The FDA approval was supported by findings from phase 3 of the GO-FURTHER trial (Golimumab, an Anti-TNF-alpha Monoclonal Antibody, Administered Intravenously, in Subjects with Active Rheumatoid Arthritis Despite Methotrexate Therapy).

In separate news, the FDA is likely to expand the use of another existing biologic, certolizumab (Cimzia), to include axial spondyloarthritis (axSpA). The drug, a TNF inhibitor, is already approved to treat RA. An FDA advisory panel recently recommended its approval for these two other conditions. While the panel’s recommendation doesn’t guarantee approval of the new uses – also called indications – the FDA usually follows the advice of its advisory panels.

Axial SpA is a type of arthritis that mainly affects the spine and pelvic joints, causing low back pain due to inflammation of the sacroiliac joint, which connects the base of the spine and the top of the pelvis. Ankylosing Spondylitis (AS) is a subtype of axial SpA that causes swelling between the vertebrae in the spine. Over time, it can cause some of the vertebrae to fuse together.

Certolizumab would be the fifth TNF inhibitor on the market for these conditions. Just like with RA, if one isn’t working well for you, your doctor can turn to another. “There’s always a sense with any medication that some people respond better to one versus another in a way that’s not easily predictable,” says Dr. Pisetsky.

The same advisory panel recommended against expanding the use of another biologic drug, adalimumab (Humira). It’s currently used to treat RA and AS. The manufacturer sought approval for treating non-radiographic axial SpA (nr-axSpA) – cases of SpA in which no damage or swelling is visible on X-rays (damage may take years to show up in an X-ray, or may never appear).

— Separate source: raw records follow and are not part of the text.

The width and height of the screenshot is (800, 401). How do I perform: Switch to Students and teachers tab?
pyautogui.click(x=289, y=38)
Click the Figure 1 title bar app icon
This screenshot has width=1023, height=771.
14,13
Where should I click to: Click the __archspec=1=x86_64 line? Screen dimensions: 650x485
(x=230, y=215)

The panel recommended against approval in part because in the study that the drug maker presented, some of the patients who were thought to have non-radiographic axSpA turned out, on further review of their X-rays, to actually have the AS form of the disease. This meant that the drug was tested on a very small group of patients that truly had non-radiographic axSpA.

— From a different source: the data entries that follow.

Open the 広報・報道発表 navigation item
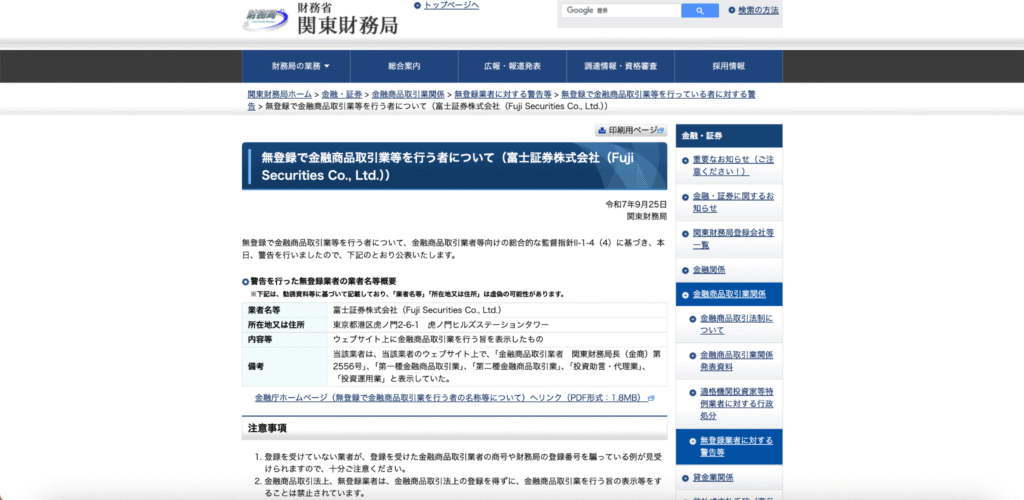Image resolution: width=1024 pixels, height=500 pixels. coord(512,66)
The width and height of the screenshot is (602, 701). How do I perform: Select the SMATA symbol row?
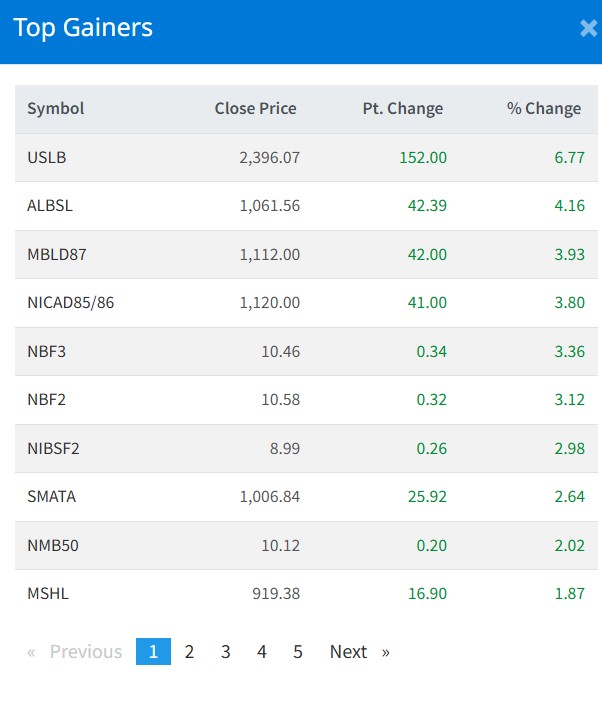point(51,497)
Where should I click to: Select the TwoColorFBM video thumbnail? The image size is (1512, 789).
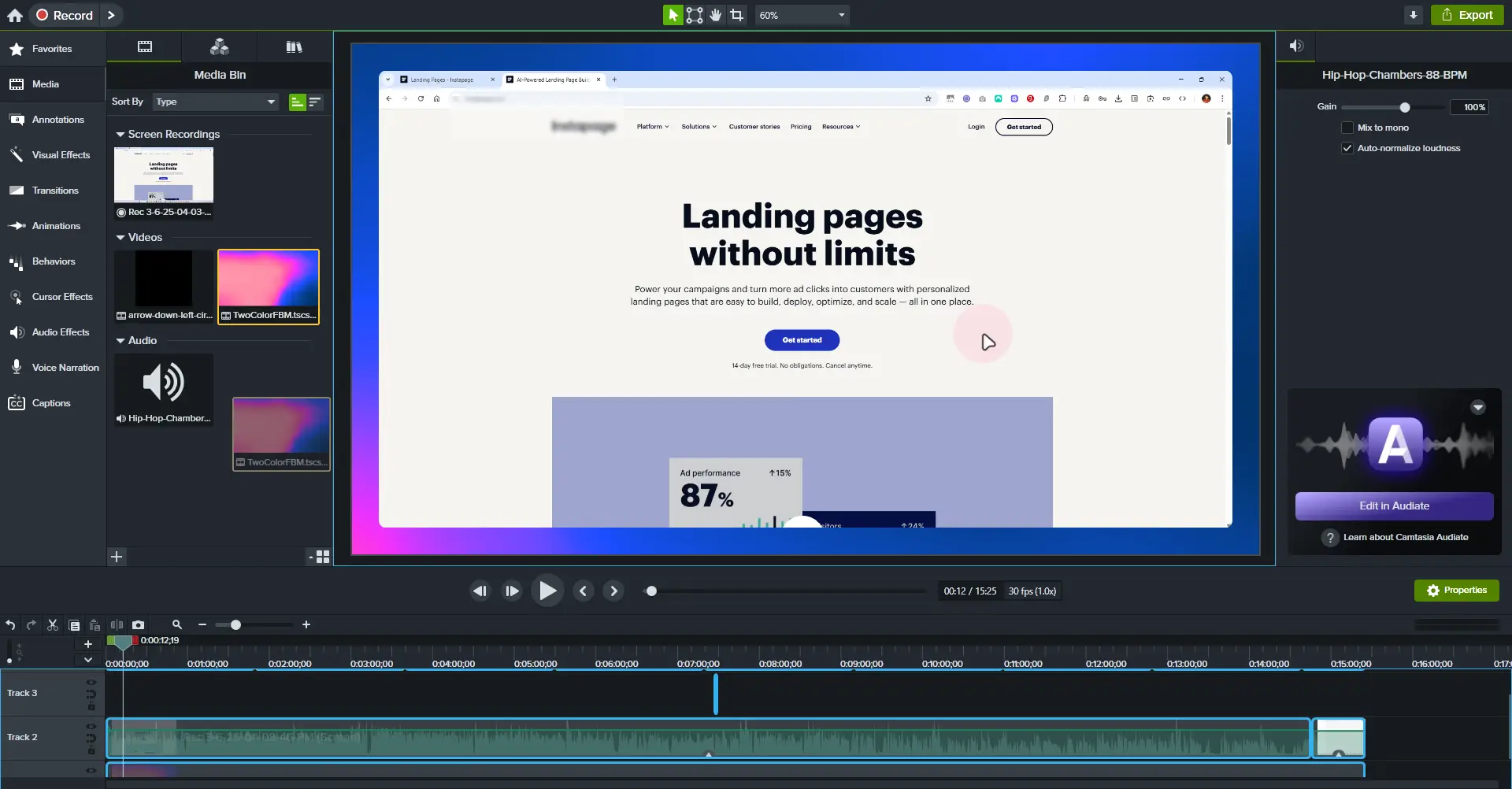pyautogui.click(x=269, y=280)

Humira did a great job, they showed that it worked,” says Dr. Husni. “But the FDA is responsible for safety, and part of showing that a drug is safe is exposing it to a lot of people,” she explains.

Determining the presence of AS isn’t always easy, says Dr. Pisetsky. “For ankylosing spondylitis, trying to measure the changes on radiographs [X-rays] is still a developing field.”

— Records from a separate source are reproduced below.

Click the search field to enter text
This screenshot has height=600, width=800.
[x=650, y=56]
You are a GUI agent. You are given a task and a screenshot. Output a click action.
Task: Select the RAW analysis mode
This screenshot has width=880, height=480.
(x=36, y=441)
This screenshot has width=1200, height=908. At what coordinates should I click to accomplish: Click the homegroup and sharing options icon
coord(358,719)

Yet, waiting until damage is clearly visible on X-rays may be waiting too long. “There’s a movement to try to better define non-radiographic AS,” says Dr. Husni. “In AS, the X-ray changes can occur very late in the disease. The argument is that there’s a group of people who should be treated before there’s evidence of damage.”

Dr. Husni says it is likely the maker of adalimumab will test the drug in a larger group of people with non-radiographic axSpA and approach the FDA again.